## Aim of the task
Among the entries that follow, find every line with the word "accomplish" and copy it.
-- Opening Marker --
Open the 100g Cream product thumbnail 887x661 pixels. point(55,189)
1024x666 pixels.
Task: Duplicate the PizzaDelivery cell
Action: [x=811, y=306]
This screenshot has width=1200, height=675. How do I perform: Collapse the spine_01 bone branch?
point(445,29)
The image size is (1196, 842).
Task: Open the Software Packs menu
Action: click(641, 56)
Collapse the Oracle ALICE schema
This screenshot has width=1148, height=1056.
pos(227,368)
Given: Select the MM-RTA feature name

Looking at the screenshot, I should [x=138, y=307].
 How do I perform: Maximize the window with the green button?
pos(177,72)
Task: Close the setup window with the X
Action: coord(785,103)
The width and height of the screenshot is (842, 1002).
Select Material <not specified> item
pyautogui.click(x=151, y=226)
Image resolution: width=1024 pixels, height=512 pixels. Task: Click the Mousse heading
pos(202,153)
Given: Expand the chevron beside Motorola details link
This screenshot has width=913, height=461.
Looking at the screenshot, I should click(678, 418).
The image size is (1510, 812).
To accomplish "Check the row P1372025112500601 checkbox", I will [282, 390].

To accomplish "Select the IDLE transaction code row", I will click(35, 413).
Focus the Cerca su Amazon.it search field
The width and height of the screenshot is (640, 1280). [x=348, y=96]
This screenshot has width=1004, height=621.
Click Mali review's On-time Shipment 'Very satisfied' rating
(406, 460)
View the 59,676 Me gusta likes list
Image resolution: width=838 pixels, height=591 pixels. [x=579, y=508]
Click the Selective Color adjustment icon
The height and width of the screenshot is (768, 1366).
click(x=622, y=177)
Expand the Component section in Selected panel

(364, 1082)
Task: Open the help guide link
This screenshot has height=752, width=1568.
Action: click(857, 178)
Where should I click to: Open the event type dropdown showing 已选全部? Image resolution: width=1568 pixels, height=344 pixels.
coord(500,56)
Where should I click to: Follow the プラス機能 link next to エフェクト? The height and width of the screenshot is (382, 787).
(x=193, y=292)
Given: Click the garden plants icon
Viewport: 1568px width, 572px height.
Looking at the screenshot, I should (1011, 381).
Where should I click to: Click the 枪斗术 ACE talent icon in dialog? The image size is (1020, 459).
-- Closing Marker --
## Output for this task
To accomplish "Check the row P1372025112500601 checkbox", I will [282, 390].
To accomplish "Select the IDLE transaction code row", I will click(35, 413).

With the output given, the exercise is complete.